I had been hearing about Marfa from friends involved in art and architecture; they were fascinated by the notion of creations by internationally renowned artists in a tiny Texas ranching town. While I was in El Paso visiting family in December, two of my sisters-in-law, Nohemi and Hilda, agreed to join me on a trek borne of curiosity.
It was 6 a.m. when we pulled out of El Paso, and as we drove east, the cloudless sky stretched over the rolling golden fields of grasses and dirt pocked with scrub bushes. Three hours later, Marfa cropped up, an incongruous array of buildings that reflect an erratic history: Its Mexican-style stucco hotel has played host to ranchers and to movie stars; Minimalist art installations now stand in old artillery sheds and military barracks.

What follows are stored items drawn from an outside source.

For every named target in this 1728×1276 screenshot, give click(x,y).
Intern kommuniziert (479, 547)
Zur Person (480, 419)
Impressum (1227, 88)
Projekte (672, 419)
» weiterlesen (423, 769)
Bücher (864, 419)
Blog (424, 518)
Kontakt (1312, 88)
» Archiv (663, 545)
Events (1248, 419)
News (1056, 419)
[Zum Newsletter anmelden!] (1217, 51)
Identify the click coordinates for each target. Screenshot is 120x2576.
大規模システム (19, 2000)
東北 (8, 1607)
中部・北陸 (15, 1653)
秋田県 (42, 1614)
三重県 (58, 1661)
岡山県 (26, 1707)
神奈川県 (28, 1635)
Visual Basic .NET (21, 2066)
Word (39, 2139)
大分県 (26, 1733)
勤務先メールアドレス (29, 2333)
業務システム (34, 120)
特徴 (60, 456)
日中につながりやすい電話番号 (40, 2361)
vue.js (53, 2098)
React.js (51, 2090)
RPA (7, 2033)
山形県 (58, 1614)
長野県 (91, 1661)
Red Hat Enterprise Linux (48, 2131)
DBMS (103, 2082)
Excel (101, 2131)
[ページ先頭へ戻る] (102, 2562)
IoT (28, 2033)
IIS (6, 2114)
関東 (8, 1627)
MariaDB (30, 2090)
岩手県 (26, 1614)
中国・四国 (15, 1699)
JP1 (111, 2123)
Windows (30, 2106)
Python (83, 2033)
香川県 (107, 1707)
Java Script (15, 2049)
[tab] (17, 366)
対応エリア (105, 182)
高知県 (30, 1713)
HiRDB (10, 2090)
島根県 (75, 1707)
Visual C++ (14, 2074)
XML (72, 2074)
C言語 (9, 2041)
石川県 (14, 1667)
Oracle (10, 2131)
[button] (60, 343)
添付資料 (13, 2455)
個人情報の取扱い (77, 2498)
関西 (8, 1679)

Artist Donald Judd chose Marfa for this installation of large-scale artworks because he wanted a wide-open space. With the help of the Dia Foundation of New York City, a visual arts organization, Judd purchased the 340 acres that used to be Ft. D.A. Russell and began construction and installation in 1979. Judd's Chinati opened as an independent, nonprofit institution here in 1986. Every October, the Chinati Foundation hosts a weekend open house that features readings, concerts and exhibitions, and attracts people involved in the arts from around the globe.
Soured on the Apple
Despite our best efforts, we arrived late for the morning tour of the Chinati Foundation. But Robert Schmitt, a visitor services associate, said he would fill us in on Judd as he took us to catch up with the rest of the group.
"Although very successful, Judd hated New York City and the art scene there," he said. "So he wanted a place as different from the city as he could find.

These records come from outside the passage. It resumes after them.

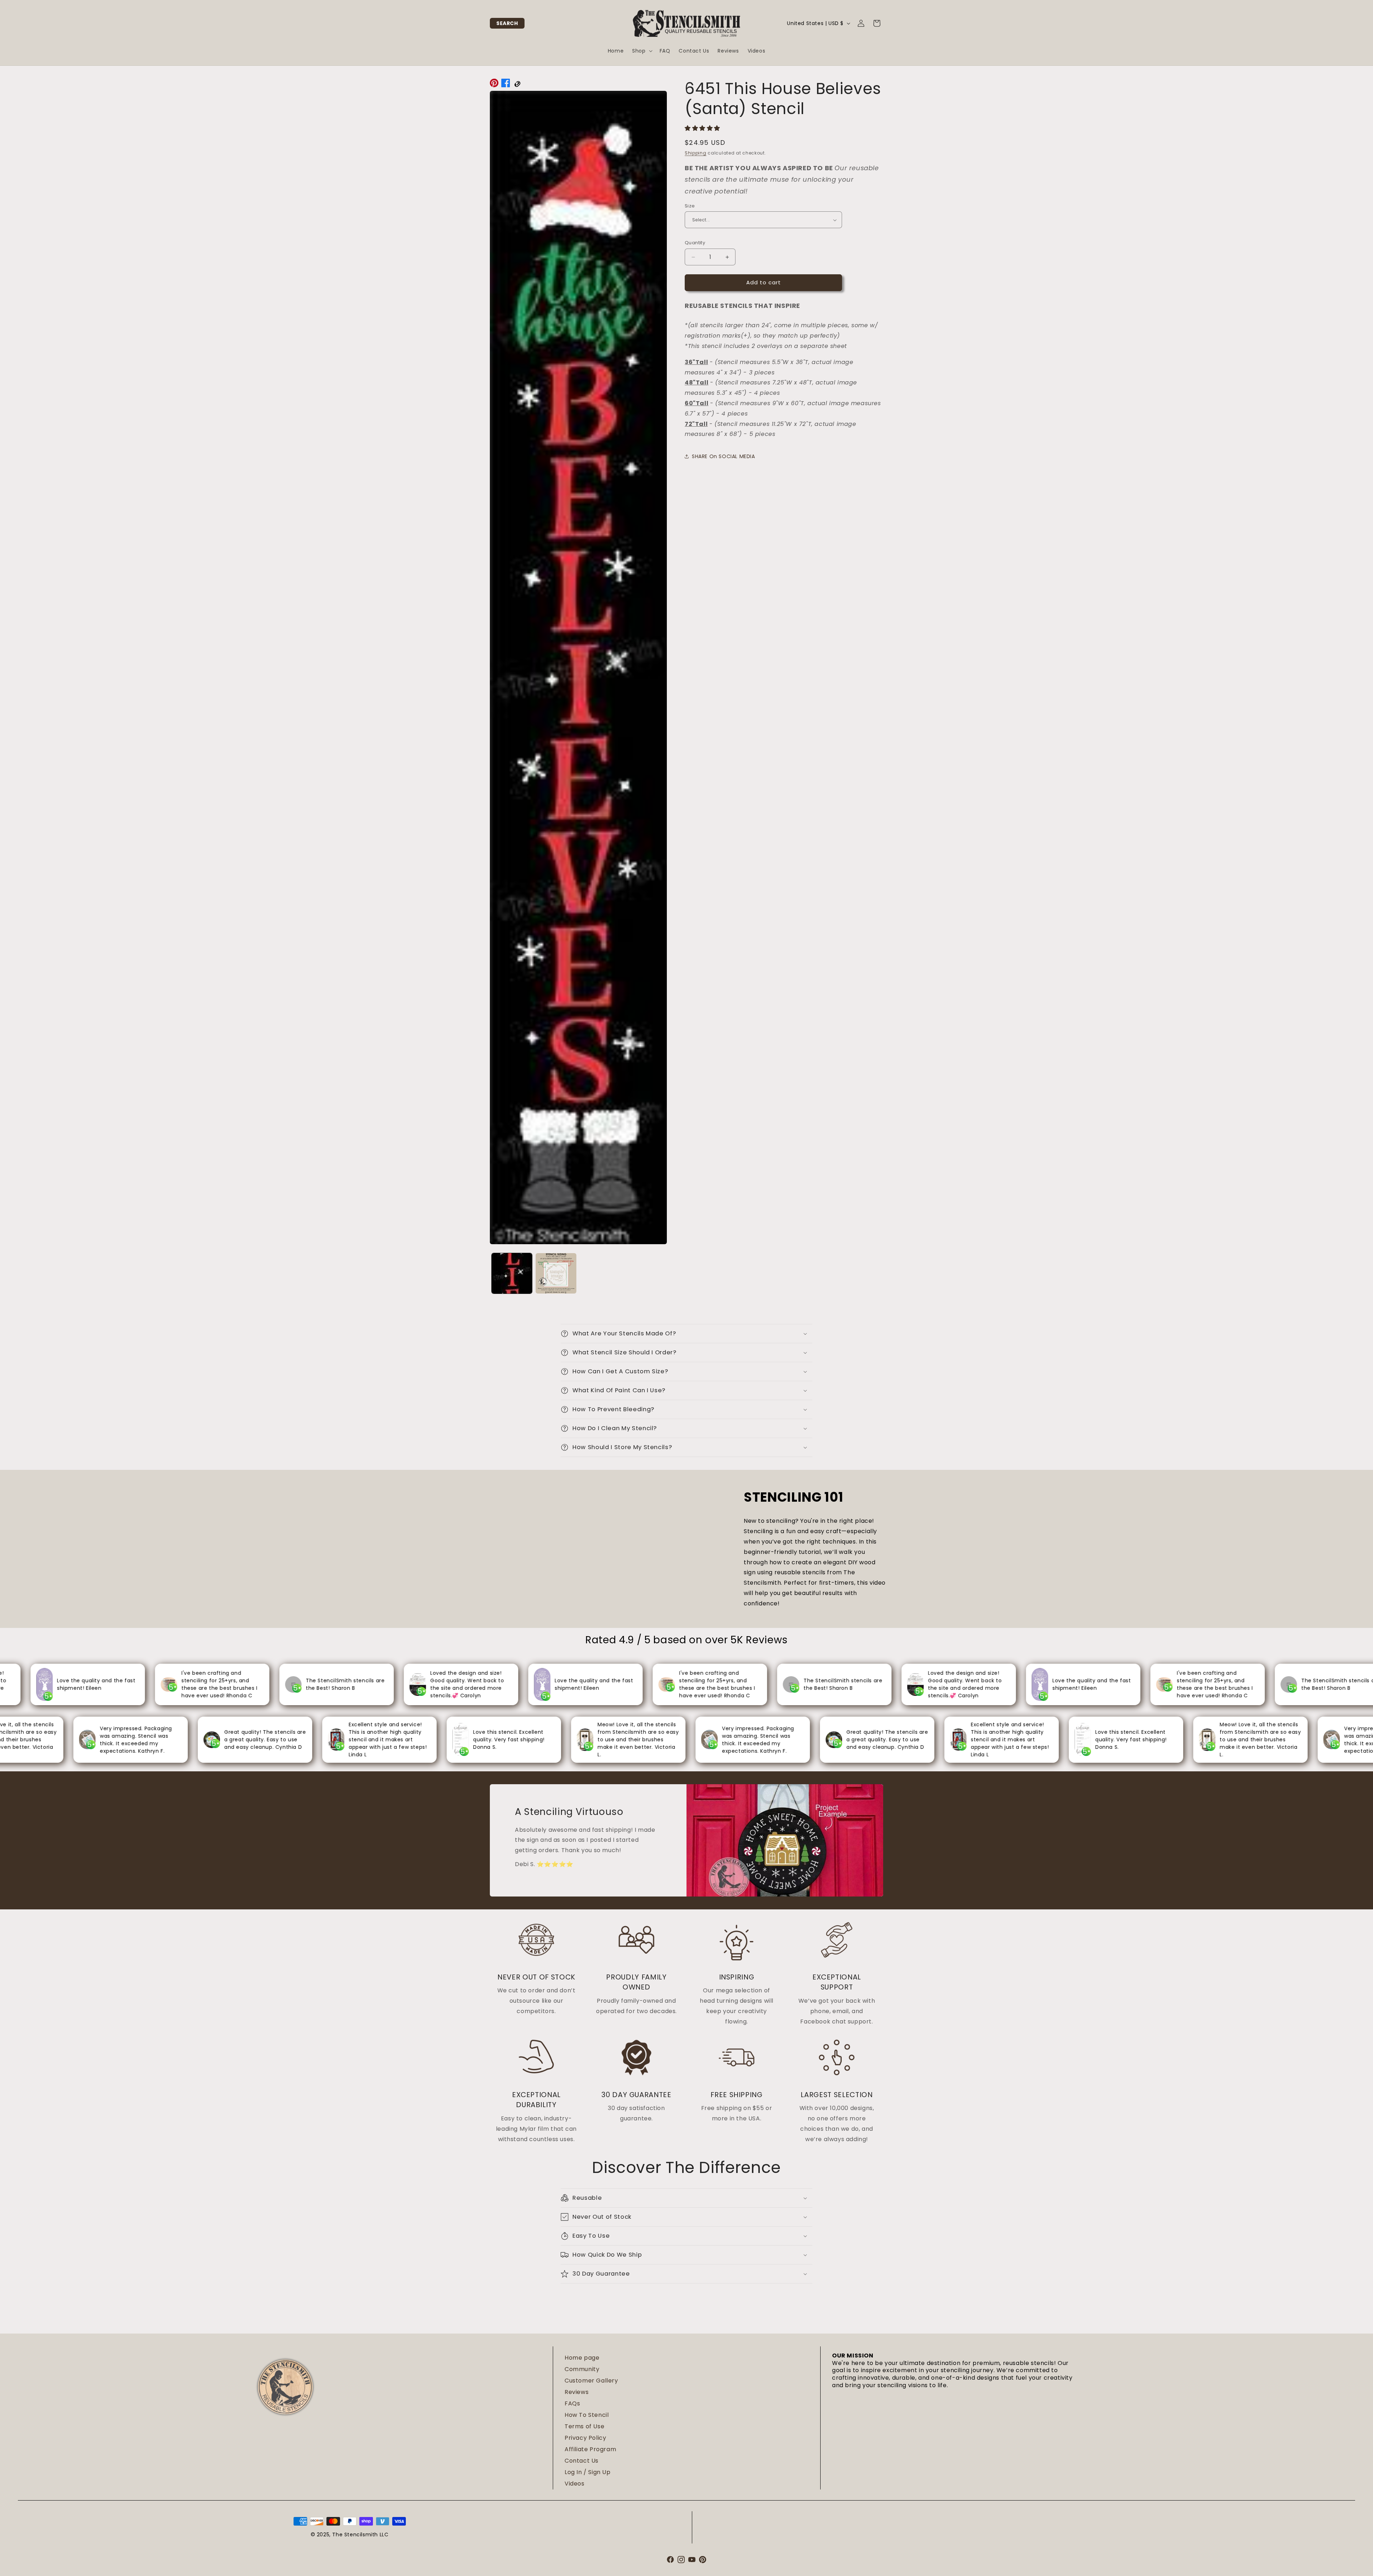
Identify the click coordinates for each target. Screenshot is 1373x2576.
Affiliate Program (590, 2449)
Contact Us (582, 2461)
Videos (575, 2483)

"He also wanted to install large, permanent installations," he said. By then we were passing cast-concrete cubes created by Judd and placed uniformly on the open field.

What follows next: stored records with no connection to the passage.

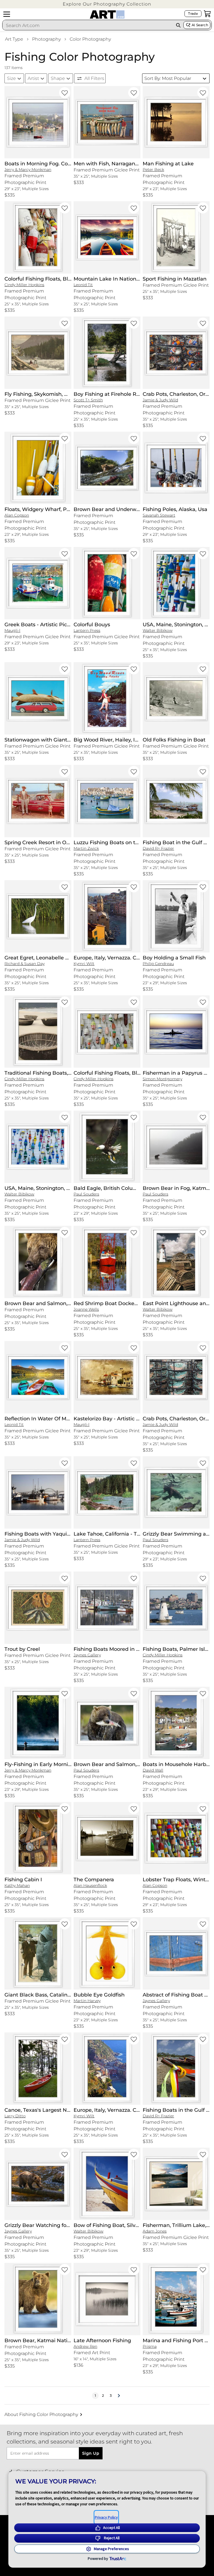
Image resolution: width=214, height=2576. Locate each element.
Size (11, 78)
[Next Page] (118, 2395)
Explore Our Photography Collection (107, 4)
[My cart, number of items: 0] (207, 13)
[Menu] (6, 14)
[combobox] (88, 25)
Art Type (14, 39)
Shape (58, 78)
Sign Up (90, 2453)
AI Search (200, 25)
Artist (33, 78)
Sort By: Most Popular (167, 78)
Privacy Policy (106, 2517)
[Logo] (107, 14)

Judd hoped to discourage the public from thinking of the arts as something that should merely be bought, and these installations were, in part, his response to that.
We caught up with the group in a large building that resembled an airplane hangar but in fact used to be an artillery shed. Our guide, David Gilbert, 22, a recent graduate of New York University's Tisch School of the Arts, told us that in the 1920s the U.S. military built structures for the cavalry. The U-shaped buildings that house many of the collections once were soldiers' barracks. Ft. D.A. Russell was used for military maneuvers and exercises as well as for the Border Patrol, and during World War II, it served as a prisoner-of-war camp for Germans. The government sold the property in 1949 but despite some civilian uses it remained mostly unused until 1979.
As we walked through Judd's largest installation, 100 untitled works in mill aluminum, Gilbert explained that Judd and other Minimalist artists frequently left their works untitled to avoid imposing meaning and to allow people to create their own. The open room in which the untitled works reside has adobe brick walls and large, clear windows.
When you look at the aluminum boxes, each shaped slightly differently, your eye is pulled to the horizon, to the desert rolling into hills and crags in the distance. There was a sense of poetry.
Most of the artists whose work is displayed throughout the compound are Minimalists and, Gilbert said, all had been on a list created by Judd. One Army barracks housed a temporary installation of ceramic sculptures by Venice Beach artist Ken Price.
As part of the tour, we left the former military compound and went into town to see the John Chamberlain exhibition, large sculptures of painted chromium titled "Texas Pieces," housed in buildings that used to be a mohair- and wool- storage facility.
After a lunch break, we headed for the gallery of Eugene Binder, who also owns a gallery in New York City but lives in Marfa part time. Binder remembered an earlier visit to the town when "the temperatures dropped and an ice storm covered the desert. The stunning beauty of it really made an impression on me."
The canvases in the Binder gallery were full of color and texture. The sun shone into the gallery, casting white light against the floor, making the show seem like an installation of color, light and space.
On the afternoon leg of the tour at the Chinati, we encountered paintings by John Wesley, an L.A.-born Pop artist whose work enchanted Nohemi and Hilda. Although Judd was a big fan of Wesley's work and the two were close friends, some of Wesley's Art Deco-style paintings, such as "Japanese Ladies" (1984) or "Hunting Dogs" (1985), were very different from Judd's work and far removed from the surrounding landscape.
After that, we made a break for the Brown Recluse coffee shop and chatted with owner Jeanne Sinclair. She recommended that we check out the new Ballroom Gallery, a place that's bringing in younger artists who aren't necessarily Minimalists — or on Judd's list of favorite artists.